The classifier is sensitive to explicit vocabulary, insensitive to intent and context. All three cases turn on context: - Case 1: Vocabulary-evasive intent produces a false negative - Case 2: Analytical context produces a false positive - Case 3: Ambiguous context produces a theoretically-indeterminate result

The classifier's errors are not random. They are systematically related to: - Speaker sophistication (more sophisticated speakers are more likely to produce false negatives) - Text type (analytical texts about populism are more likely to produce false positives) - Theoretical borderline cases (texts near definitional boundaries produce unstable results)

The gap between map and territory is informative, not just a failure. Case 3 is not simply a classifier error — it surfaces a genuine theoretical disagreement about whether people-centrism alone constitutes populism. The classifier's ambiguous output makes that theoretical question concrete and empirically tractable in a way that pure qualitative discussion does not.

The Meta-Lesson for Political Analytics

Sam Harding draws a broader lesson from these cases that applies beyond populism measurement: classifier disagreement with human judgment is usually most analytically interesting at the classifier's failure modes. The cases where the map and territory agree (clear populism, clear non-populism) tell you that the tool works. The cases where they disagree tell you something about the phenomenon itself — about how political actors strategically adapt to measurement, about the boundaries of concepts, about the ambiguity inherent in classification projects.

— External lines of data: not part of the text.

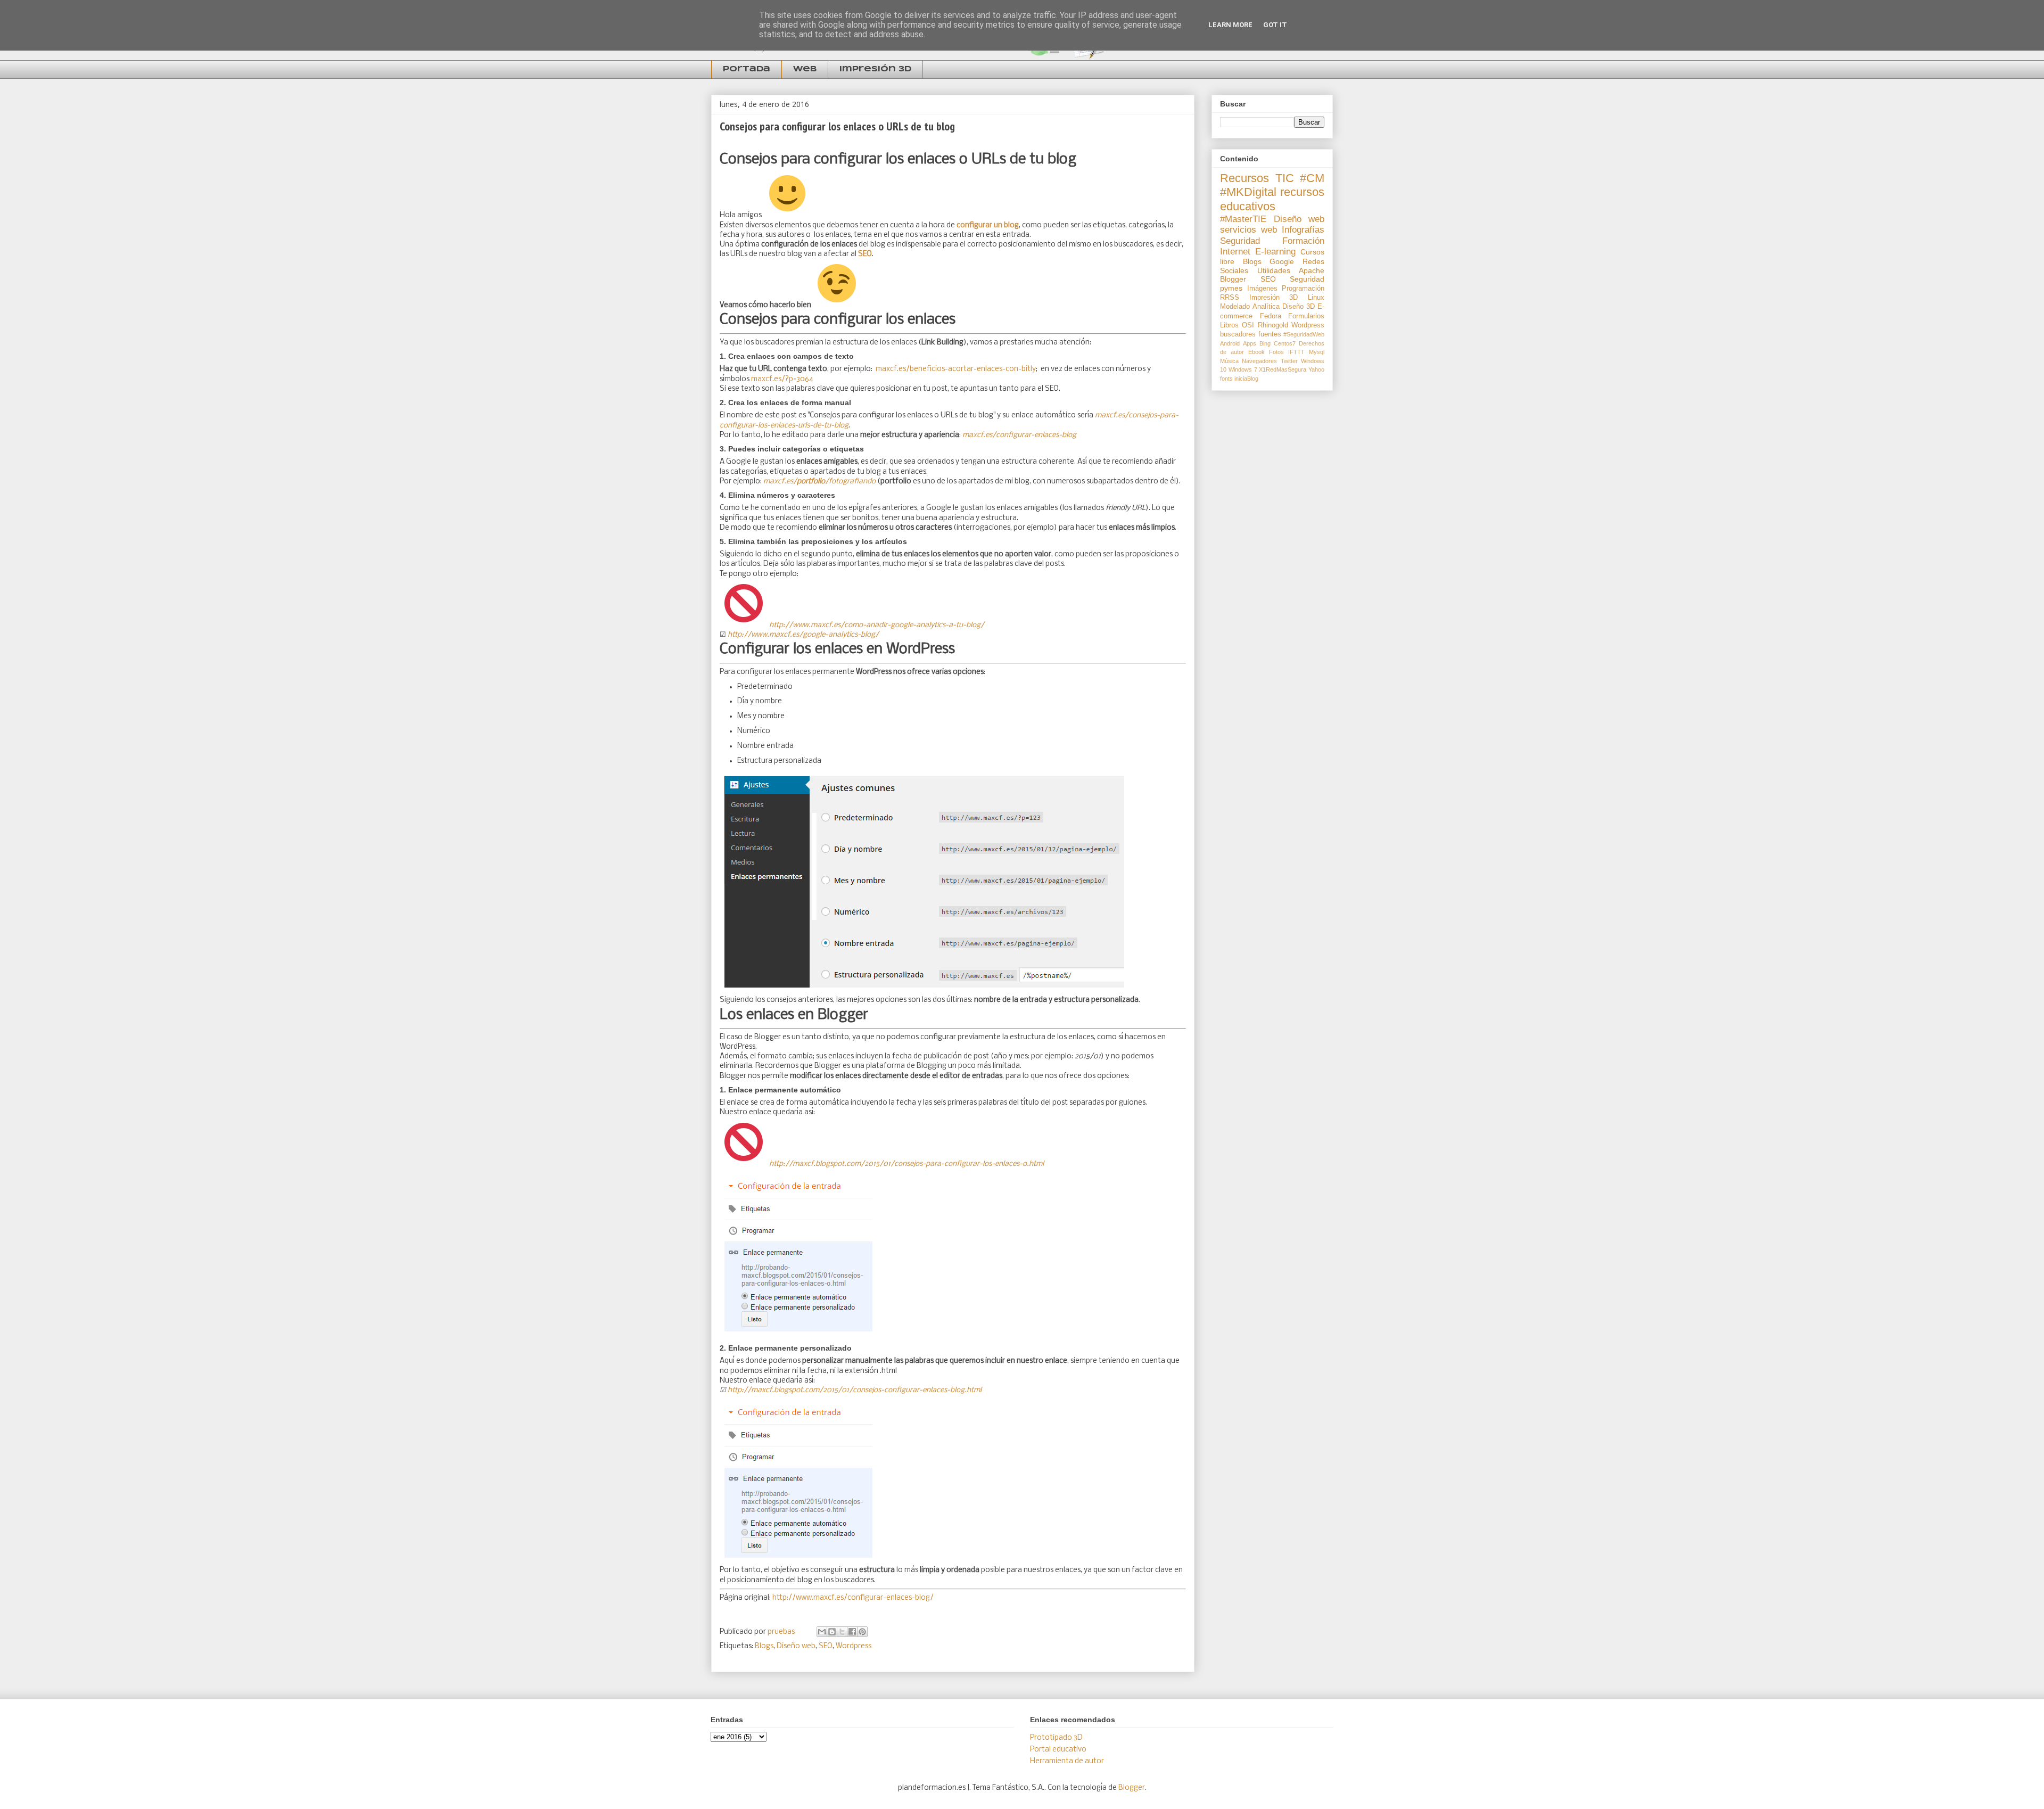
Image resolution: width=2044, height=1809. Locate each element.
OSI (1248, 325)
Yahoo (1316, 369)
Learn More (1230, 25)
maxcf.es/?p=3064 (782, 379)
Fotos (1276, 352)
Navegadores (1259, 361)
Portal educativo (1058, 1750)
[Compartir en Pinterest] (862, 1631)
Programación (1303, 288)
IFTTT (1296, 352)
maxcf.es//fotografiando (819, 482)
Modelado (1235, 306)
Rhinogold (1273, 325)
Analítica (1266, 306)
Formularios (1306, 316)
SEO (826, 1646)
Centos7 (1285, 343)
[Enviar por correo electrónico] (822, 1631)
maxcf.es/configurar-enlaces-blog (1019, 435)
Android (1230, 343)
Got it (1275, 25)
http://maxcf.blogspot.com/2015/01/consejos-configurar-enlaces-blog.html (855, 1390)
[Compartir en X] (842, 1631)
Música (1229, 361)
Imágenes (1262, 288)
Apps (1249, 343)
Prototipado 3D (1056, 1738)
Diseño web (796, 1646)
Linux (1316, 297)
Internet (1235, 251)
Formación (1303, 241)
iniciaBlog (1246, 378)
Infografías (1303, 230)
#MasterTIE (1243, 219)
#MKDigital (1248, 192)
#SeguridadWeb (1303, 334)
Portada (746, 69)
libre (1227, 261)
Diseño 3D (1298, 306)
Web (805, 69)
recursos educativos (1272, 199)
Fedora (1270, 316)
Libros (1229, 325)
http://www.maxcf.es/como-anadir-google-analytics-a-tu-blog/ (876, 625)
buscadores (1238, 334)
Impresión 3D (875, 69)
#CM (1312, 178)
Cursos (1312, 252)
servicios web (1248, 230)
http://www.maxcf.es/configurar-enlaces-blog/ (853, 1598)
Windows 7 (1243, 369)
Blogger (1233, 279)
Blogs (764, 1646)
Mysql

A political analytics practice that only reports what the classifier confirms and ignores what it misses is not rigorous analysis. It is the construction of a convenient reality from the data that happens to fit the measurement tool. The responsible analyst stays alert to the gap — and treats the gap as information, not as noise to be filtered out.

Discussion Questions

The governor's vocabulary-evasive populism (Case 1) was described as a deliberate strategic choice to avoid the "populist" label. This represents a feedback loop between academic measurement and political practice. How should researchers respond when their measurement instruments are evaded by the subjects being measured?
The false positive from the academic policy memo (Case 2) suggests that researchers should apply source filtering before using populism classifiers on mixed corpora. Design a source filtering scheme for the ODA corpus that would reduce false positives from analytical texts while not excluding genuinely populist speeches by politically engaged academics or journalists.
The three human analysts in Case 3 disagree about whether the bipartisan bill speech is populist, and their disagreement maps onto a theoretical controversy. What does this suggest about the appropriate role of human expert coding in classifier validation? How many coders, and what expertise level, would be needed for adequate inter-rater reliability?